ALBANY, N.Y. (WIVB) — On Thursday afternoon, Sen. Charles Schumer announced the Senate passage of the TRACED Act.
This new legislation is designed to equip federal agencies with new tools and power to help stop robocalls.
Schumer’s office says that this year, people in the state have been hit with more than 1.2 billion robocalls, even at night.
Many of the calls appear to come from overseas, and some people are convinced that they should call the numbers back, leading to additional international fees on their phone bills.
“I’ve been beating the drum on the plague of robocalls for years now, because there’s very little more annoying to New Yorkers than being woken up in the dead of night by automated calls trying to scam them out of their hard-earned money. Today, the Senate has taken a major step forward in this fight by passing the TRACED Act. The TRACED Act, at long last, will arm the feds with new tools and authority to trace, prosecute and enforce fines against robocall scammers, as well as set new call authentication requirements designed to filter out robocalls—especially the ones abroad—before they reach the phones of unsuspecting New Yorkers.
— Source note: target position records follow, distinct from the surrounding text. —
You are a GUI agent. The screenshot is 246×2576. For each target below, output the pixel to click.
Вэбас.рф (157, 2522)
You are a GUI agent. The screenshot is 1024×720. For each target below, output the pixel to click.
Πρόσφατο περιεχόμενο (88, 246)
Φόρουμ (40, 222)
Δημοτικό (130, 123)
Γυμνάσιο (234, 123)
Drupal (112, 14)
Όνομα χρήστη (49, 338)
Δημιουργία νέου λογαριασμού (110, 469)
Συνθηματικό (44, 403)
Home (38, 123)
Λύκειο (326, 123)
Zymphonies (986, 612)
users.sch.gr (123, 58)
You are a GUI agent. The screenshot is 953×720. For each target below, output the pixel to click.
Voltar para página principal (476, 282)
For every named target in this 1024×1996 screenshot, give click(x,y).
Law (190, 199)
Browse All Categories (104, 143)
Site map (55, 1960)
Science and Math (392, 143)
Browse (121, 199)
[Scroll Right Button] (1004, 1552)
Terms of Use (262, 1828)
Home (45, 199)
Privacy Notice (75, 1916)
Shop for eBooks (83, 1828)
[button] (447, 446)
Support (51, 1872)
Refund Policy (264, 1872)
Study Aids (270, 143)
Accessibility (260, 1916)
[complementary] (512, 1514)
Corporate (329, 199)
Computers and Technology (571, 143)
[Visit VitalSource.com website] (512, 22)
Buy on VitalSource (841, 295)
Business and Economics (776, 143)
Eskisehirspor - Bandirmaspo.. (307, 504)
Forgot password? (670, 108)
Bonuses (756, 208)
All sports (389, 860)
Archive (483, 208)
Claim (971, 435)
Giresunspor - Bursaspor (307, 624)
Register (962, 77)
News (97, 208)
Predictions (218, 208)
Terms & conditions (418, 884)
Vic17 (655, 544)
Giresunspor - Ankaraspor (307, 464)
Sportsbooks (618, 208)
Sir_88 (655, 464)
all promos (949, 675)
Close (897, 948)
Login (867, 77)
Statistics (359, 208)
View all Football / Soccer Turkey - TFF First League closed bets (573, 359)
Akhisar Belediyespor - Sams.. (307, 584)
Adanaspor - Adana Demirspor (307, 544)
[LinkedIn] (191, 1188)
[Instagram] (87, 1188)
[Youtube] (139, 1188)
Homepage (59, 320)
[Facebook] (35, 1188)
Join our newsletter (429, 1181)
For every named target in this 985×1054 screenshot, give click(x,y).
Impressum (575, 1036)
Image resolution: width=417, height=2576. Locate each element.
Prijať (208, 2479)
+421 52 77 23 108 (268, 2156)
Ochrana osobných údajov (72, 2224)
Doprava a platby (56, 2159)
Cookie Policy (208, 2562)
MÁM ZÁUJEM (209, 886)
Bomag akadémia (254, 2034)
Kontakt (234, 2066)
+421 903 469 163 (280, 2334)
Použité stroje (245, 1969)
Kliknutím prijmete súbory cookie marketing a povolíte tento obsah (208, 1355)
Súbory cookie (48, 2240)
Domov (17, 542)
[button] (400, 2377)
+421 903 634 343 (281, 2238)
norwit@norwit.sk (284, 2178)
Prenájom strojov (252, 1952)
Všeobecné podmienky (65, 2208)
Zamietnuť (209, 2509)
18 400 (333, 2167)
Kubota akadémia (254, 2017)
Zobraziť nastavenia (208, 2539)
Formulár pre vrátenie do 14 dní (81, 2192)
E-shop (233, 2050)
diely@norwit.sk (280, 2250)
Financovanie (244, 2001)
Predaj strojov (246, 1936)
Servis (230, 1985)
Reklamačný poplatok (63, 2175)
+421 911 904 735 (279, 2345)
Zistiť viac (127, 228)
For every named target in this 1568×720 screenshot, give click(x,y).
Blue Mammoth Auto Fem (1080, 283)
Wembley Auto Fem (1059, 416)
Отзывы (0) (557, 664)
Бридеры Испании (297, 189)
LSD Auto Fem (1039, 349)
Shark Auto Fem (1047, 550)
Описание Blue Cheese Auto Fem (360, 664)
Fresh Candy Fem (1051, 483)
The TRACED Act is just what we need to hang up on these nonstop robocalls, and the House of Representatives should follow the Senate’s lead and pass it ASAP.” — Sen. Schumer
Here’s how it works. The TRACED Act would give the FCC the ability to fine the perpetrators of robocall schemes $10,000 per call. Also, it extends the timeframe in which the FCC can find and prosecute schemes from one to three years after a call is made.
In addition to this, the TRACED Act would make it so telecommunications companies have to implement effective call authentication technology, which would help stop robocalls from reaching peoples’ phones.
Now, Schumer says he’ll be calling on the House of Representatives to pass the legislation.